> _PROBLEM DESCRIPTION_
Lay out every line of the material as a Markdown table with the columns Row and Line, skipping blank lines.

[Start of RECORDS SHOWN]

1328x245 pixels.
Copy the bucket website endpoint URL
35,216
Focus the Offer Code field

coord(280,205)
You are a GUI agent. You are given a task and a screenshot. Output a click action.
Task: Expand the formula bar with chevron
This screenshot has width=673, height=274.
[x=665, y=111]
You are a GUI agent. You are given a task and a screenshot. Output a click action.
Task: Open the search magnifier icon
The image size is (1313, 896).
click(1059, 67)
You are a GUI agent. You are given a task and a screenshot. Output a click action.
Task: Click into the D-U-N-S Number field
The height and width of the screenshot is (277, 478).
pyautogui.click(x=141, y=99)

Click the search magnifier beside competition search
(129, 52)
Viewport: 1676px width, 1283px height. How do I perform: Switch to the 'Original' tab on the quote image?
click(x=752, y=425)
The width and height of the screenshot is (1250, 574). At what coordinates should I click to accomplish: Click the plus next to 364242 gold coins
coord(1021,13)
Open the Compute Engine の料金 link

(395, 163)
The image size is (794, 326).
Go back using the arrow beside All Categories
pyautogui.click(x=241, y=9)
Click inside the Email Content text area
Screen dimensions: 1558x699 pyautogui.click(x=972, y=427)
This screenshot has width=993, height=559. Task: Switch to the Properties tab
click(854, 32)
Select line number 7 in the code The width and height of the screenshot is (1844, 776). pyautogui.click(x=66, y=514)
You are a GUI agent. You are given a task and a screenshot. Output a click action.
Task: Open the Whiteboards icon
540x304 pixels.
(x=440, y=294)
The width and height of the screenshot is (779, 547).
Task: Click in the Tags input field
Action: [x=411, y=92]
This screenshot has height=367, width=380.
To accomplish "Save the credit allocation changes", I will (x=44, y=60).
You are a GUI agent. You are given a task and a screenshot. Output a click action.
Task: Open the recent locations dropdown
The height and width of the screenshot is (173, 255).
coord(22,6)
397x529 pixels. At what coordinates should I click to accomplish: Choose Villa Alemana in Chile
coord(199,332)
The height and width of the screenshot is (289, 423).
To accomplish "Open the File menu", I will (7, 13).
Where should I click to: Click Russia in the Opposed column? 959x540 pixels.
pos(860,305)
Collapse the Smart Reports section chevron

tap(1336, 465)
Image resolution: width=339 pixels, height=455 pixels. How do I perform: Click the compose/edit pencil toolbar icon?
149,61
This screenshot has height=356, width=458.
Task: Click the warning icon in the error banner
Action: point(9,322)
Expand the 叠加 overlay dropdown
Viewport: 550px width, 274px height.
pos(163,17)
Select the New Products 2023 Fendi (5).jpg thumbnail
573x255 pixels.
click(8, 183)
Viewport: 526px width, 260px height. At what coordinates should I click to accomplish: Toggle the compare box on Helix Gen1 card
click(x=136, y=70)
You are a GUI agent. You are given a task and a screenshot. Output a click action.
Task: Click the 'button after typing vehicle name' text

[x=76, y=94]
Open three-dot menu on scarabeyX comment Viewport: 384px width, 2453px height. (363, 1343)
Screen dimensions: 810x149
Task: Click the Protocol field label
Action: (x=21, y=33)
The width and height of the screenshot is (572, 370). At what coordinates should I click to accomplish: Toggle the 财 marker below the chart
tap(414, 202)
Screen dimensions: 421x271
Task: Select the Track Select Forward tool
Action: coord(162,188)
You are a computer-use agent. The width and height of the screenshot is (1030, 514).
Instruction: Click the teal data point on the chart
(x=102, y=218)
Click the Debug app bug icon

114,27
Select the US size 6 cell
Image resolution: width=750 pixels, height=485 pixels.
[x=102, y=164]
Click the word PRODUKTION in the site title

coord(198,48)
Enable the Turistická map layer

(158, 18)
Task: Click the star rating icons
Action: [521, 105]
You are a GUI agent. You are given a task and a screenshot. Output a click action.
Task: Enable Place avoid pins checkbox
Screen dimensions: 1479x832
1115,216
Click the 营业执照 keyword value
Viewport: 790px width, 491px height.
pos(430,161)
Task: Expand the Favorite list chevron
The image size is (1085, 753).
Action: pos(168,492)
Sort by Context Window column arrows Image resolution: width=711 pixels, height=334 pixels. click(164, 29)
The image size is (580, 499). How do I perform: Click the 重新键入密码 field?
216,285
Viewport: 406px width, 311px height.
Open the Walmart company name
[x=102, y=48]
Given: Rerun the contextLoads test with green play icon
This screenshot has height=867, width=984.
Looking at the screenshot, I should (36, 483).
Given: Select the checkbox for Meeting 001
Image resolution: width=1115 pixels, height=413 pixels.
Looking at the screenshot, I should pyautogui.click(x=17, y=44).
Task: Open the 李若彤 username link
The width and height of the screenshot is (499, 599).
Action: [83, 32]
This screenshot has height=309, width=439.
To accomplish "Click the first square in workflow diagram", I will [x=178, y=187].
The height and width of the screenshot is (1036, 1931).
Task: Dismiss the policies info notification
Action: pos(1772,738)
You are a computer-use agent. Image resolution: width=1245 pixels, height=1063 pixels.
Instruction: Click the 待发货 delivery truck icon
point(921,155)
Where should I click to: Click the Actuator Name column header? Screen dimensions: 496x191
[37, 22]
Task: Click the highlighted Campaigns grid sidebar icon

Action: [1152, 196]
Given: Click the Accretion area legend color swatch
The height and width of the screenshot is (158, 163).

[End of RECORDS SHOWN]

> _IN RESPONSE_
| Row | Line |
|---|---|
| 1 | 1328x245 pixels. |
| 2 | Copy the bucket website endpoint URL |
| 3 | 35,216 |
| 4 | Focus the Offer Code field |
| 5 | coord(280,205) |
| 6 | You are a GUI agent. You are given a task and a screenshot. Output a click action. |
| 7 | Task: Expand the formula bar with chevron |
| 8 | This screenshot has width=673, height=274. |
| 9 | [x=665, y=111] |
| 10 | You are a GUI agent. You are given a task and a screenshot. Output a click action. |
| 11 | Task: Open the search magnifier icon |
| 12 | The image size is (1313, 896). |
| 13 | click(1059, 67) |
| 14 | You are a GUI agent. You are given a task and a screenshot. Output a click action. |
| 15 | Task: Click into the D-U-N-S Number field |
| 16 | The height and width of the screenshot is (277, 478). |
| 17 | pyautogui.click(x=141, y=99) |
| 18 | Click the search magnifier beside competition search |
| 19 | (129, 52) |
| 20 | Viewport: 1676px width, 1283px height. How do I perform: Switch to the 'Original' tab on the quote image? |
| 21 | click(x=752, y=425) |
| 22 | The width and height of the screenshot is (1250, 574). At what coordinates should I click to accomplish: Click the plus next to 364242 gold coins |
| 23 | coord(1021,13) |
| 24 | Open the Compute Engine の料金 link |
| 25 | (395, 163) |
| 26 | The image size is (794, 326). |
| 27 | Go back using the arrow beside All Categories |
| 28 | pyautogui.click(x=241, y=9) |
| 29 | Click inside the Email Content text area |
| 30 | Screen dimensions: 1558x699 pyautogui.click(x=972, y=427) |
| 31 | This screenshot has width=993, height=559. Task: Switch to the Properties tab |
| 32 | click(854, 32) |
| 33 | Select line number 7 in the code The width and height of the screenshot is (1844, 776). pyautogui.click(x=66, y=514) |
| 34 | You are a GUI agent. You are given a task and a screenshot. Output a click action. |
| 35 | Task: Open the Whiteboards icon |
| 36 | 540x304 pixels. |
| 37 | (x=440, y=294) |
| 38 | The width and height of the screenshot is (779, 547). |
| 39 | Task: Click in the Tags input field |
| 40 | Action: [x=411, y=92] |
| 41 | This screenshot has height=367, width=380. |
| 42 | To accomplish "Save the credit allocation changes", I will (x=44, y=60). |
| 43 | You are a GUI agent. You are given a task and a screenshot. Output a click action. |
| 44 | Task: Open the recent locations dropdown |
| 45 | The height and width of the screenshot is (173, 255). |
| 46 | coord(22,6) |
| 47 | 397x529 pixels. At what coordinates should I click to accomplish: Choose Villa Alemana in Chile |
| 48 | coord(199,332) |
| 49 | The height and width of the screenshot is (289, 423). |
| 50 | To accomplish "Open the File menu", I will (7, 13). |
| 51 | Where should I click to: Click Russia in the Opposed column? 959x540 pixels. |
| 52 | pos(860,305) |
| 53 | Collapse the Smart Reports section chevron |
| 54 | tap(1336, 465) |
| 55 | Image resolution: width=339 pixels, height=455 pixels. How do I perform: Click the compose/edit pencil toolbar icon? |
| 56 | 149,61 |
| 57 | This screenshot has height=356, width=458. |
| 58 | Task: Click the warning icon in the error banner |
| 59 | Action: point(9,322) |
| 60 | Expand the 叠加 overlay dropdown |
| 61 | Viewport: 550px width, 274px height. |
| 62 | pos(163,17) |
| 63 | Select the New Products 2023 Fendi (5).jpg thumbnail |
| 64 | 573x255 pixels. |
| 65 | click(8, 183) |
| 66 | Viewport: 526px width, 260px height. At what coordinates should I click to accomplish: Toggle the compare box on Helix Gen1 card |
| 67 | click(x=136, y=70) |
| 68 | You are a GUI agent. You are given a task and a screenshot. Output a click action. |
| 69 | Task: Click the 'button after typing vehicle name' text |
| 70 | [x=76, y=94] |
| 71 | Open three-dot menu on scarabeyX comment Viewport: 384px width, 2453px height. (363, 1343) |
| 72 | Screen dimensions: 810x149 |
| 73 | Task: Click the Protocol field label |
| 74 | Action: (x=21, y=33) |
| 75 | The width and height of the screenshot is (572, 370). At what coordinates should I click to accomplish: Toggle the 财 marker below the chart |
| 76 | tap(414, 202) |
| 77 | Screen dimensions: 421x271 |
| 78 | Task: Select the Track Select Forward tool |
| 79 | Action: coord(162,188) |
| 80 | You are a computer-use agent. The width and height of the screenshot is (1030, 514). |
| 81 | Instruction: Click the teal data point on the chart |
| 82 | (x=102, y=218) |
| 83 | Click the Debug app bug icon |
| 84 | 114,27 |
| 85 | Select the US size 6 cell |
| 86 | Image resolution: width=750 pixels, height=485 pixels. |
| 87 | [x=102, y=164] |
| 88 | Click the word PRODUKTION in the site title |
| 89 | coord(198,48) |
| 90 | Enable the Turistická map layer |
| 91 | (158, 18) |
| 92 | Task: Click the star rating icons |
| 93 | Action: [521, 105] |
| 94 | You are a GUI agent. You are given a task and a screenshot. Output a click action. |
| 95 | Task: Enable Place avoid pins checkbox |
| 96 | Screen dimensions: 1479x832 |
| 97 | 1115,216 |
| 98 | Click the 营业执照 keyword value |
| 99 | Viewport: 790px width, 491px height. |
| 100 | pos(430,161) |
| 101 | Task: Expand the Favorite list chevron |
| 102 | The image size is (1085, 753). |
| 103 | Action: pos(168,492) |
| 104 | Sort by Context Window column arrows Image resolution: width=711 pixels, height=334 pixels. click(164, 29) |
| 105 | The image size is (580, 499). How do I perform: Click the 重新键入密码 field? |
| 106 | 216,285 |
| 107 | Viewport: 406px width, 311px height. |
| 108 | Open the Walmart company name |
| 109 | [x=102, y=48] |
| 110 | Given: Rerun the contextLoads test with green play icon |
| 111 | This screenshot has height=867, width=984. |
| 112 | Looking at the screenshot, I should (36, 483). |
| 113 | Given: Select the checkbox for Meeting 001 |
| 114 | Image resolution: width=1115 pixels, height=413 pixels. |
| 115 | Looking at the screenshot, I should pyautogui.click(x=17, y=44). |
| 116 | Task: Open the 李若彤 username link |
| 117 | The width and height of the screenshot is (499, 599). |
| 118 | Action: [83, 32] |
| 119 | This screenshot has height=309, width=439. |
| 120 | To accomplish "Click the first square in workflow diagram", I will [x=178, y=187]. |
| 121 | The height and width of the screenshot is (1036, 1931). |
| 122 | Task: Dismiss the policies info notification |
| 123 | Action: pos(1772,738) |
| 124 | You are a computer-use agent. Image resolution: width=1245 pixels, height=1063 pixels. |
| 125 | Instruction: Click the 待发货 delivery truck icon |
| 126 | point(921,155) |
| 127 | Where should I click to: Click the Actuator Name column header? Screen dimensions: 496x191 |
| 128 | [37, 22] |
| 129 | Task: Click the highlighted Campaigns grid sidebar icon |
| 130 | Action: [1152, 196] |
| 131 | Given: Click the Accretion area legend color swatch |
| 132 | The height and width of the screenshot is (158, 163). |